I feel like I’ve been on extended holiday for the last month. Not that I have actually been anywhere in particular but life just kinda got away from me for a bit there. I haven’t barely looked at my craft table let alone done anything with it. I stopped reading my blog list. I stopped reading books. And forget about writing, there was just nothing there. Not that I couldn’t find a topic to write about I just had very little incentive to put thoughts to paper…or computer. I was depressed. I just didn’t know it at the time because I was functioning somewhat normally.
Looking back over the month of December though I can see the signs: not wanting to finish any projects, stress over Christmas and work and money, zero energy, family commitments, car trouble.
I am sure I am not the only one.
One of the worst things was dealing with the death of my grandfather. It was heartbreaking. I was shedding tears of grief for a man that struggled to live for the last 11 years but I was also healing myself. I was overly emotional (for me) and struggled to deal with his death as I had dealt with any others before him. I couldn’t really understand it. I still don’t. In part it probably had to do with the depressive state I was in. It could also be that I was lucky enough to have had all 4 of my grandparents be part of my life until my teen years and since he was the only one I had left it was really hard to see him give up and to have to let him go. Either way the tears helped.
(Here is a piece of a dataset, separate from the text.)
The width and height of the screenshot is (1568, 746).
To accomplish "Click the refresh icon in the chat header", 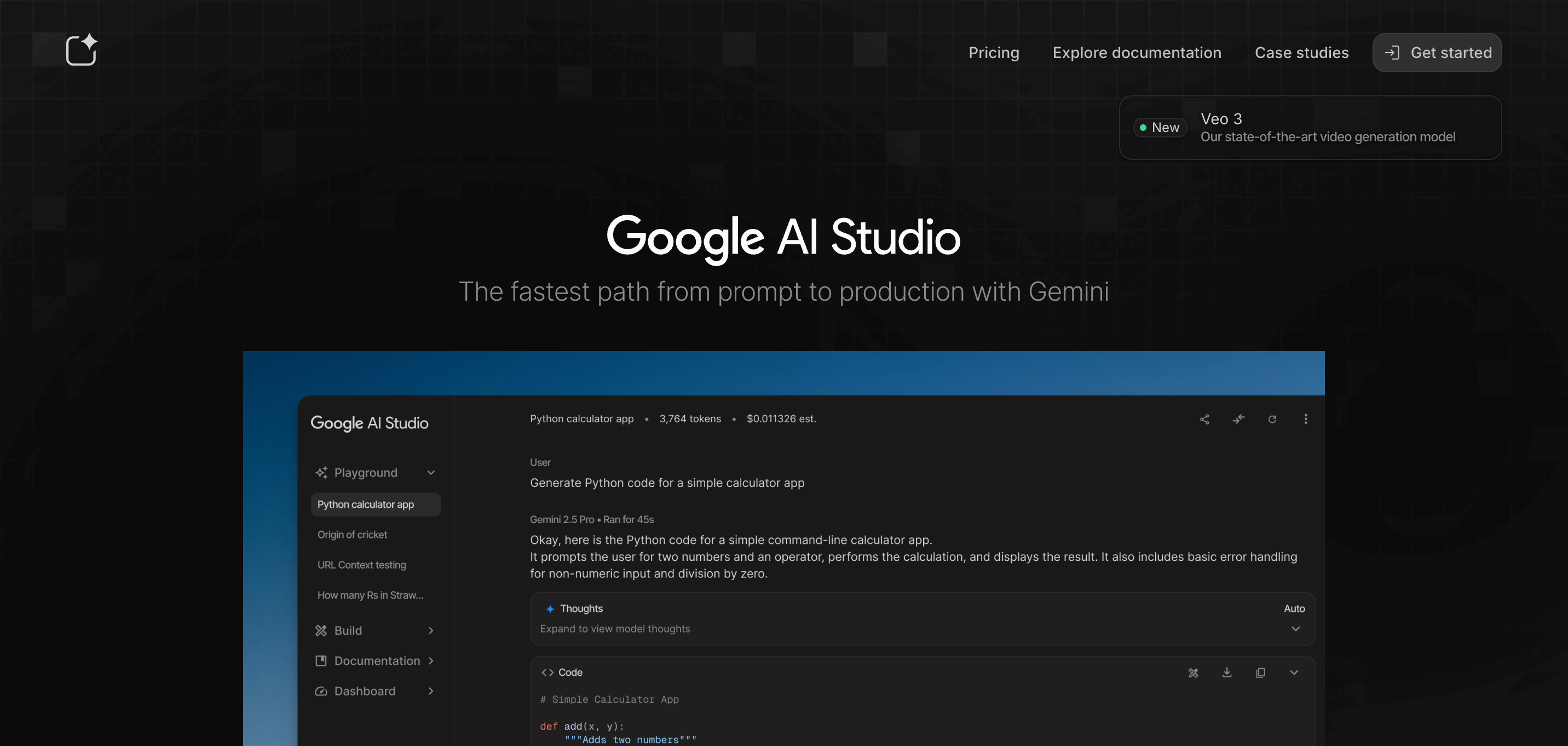I will point(1272,419).
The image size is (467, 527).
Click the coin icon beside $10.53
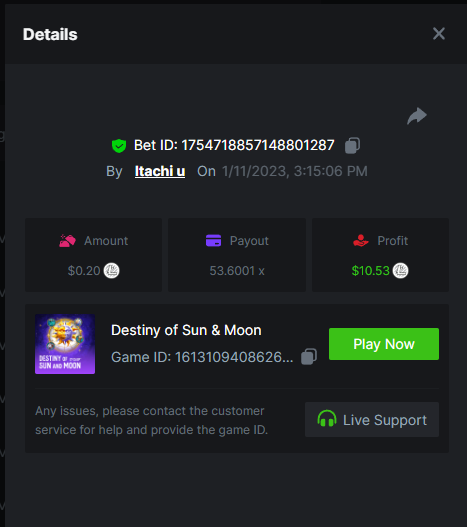[400, 271]
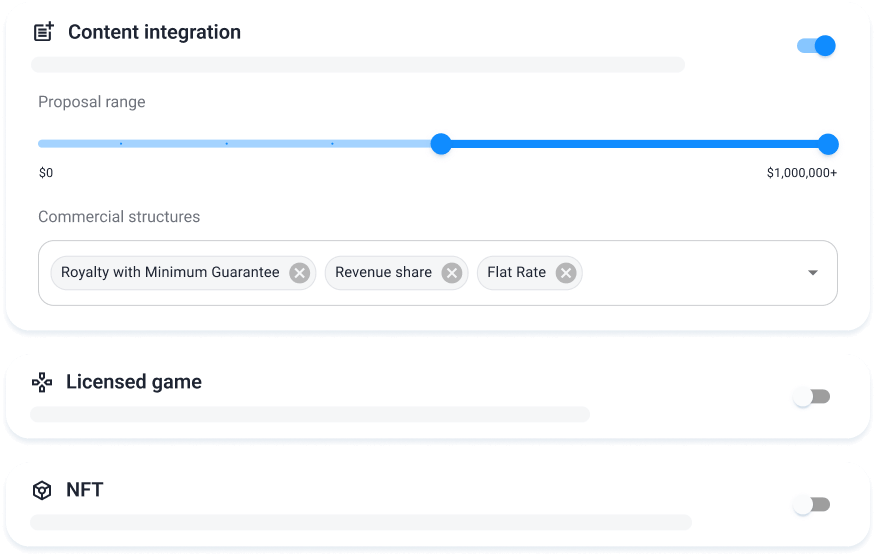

I wake up feeling better every day and given the fact I am sitting here typing I think I have gotten over the mental block that has been caging me.
I almost feel like crafting again.
So I have projects to finish, starting with a blanket for Izzy. It is partially done at least (more than what is shown in the picture). I just need to sew the bottom half of the quilt sandwich and bind it. Even thinking about it right now has me breaking through this funk I have been wallowing in even more.
Its time to get to work again and get back into the swing of things. Its time to get back to normal (for me).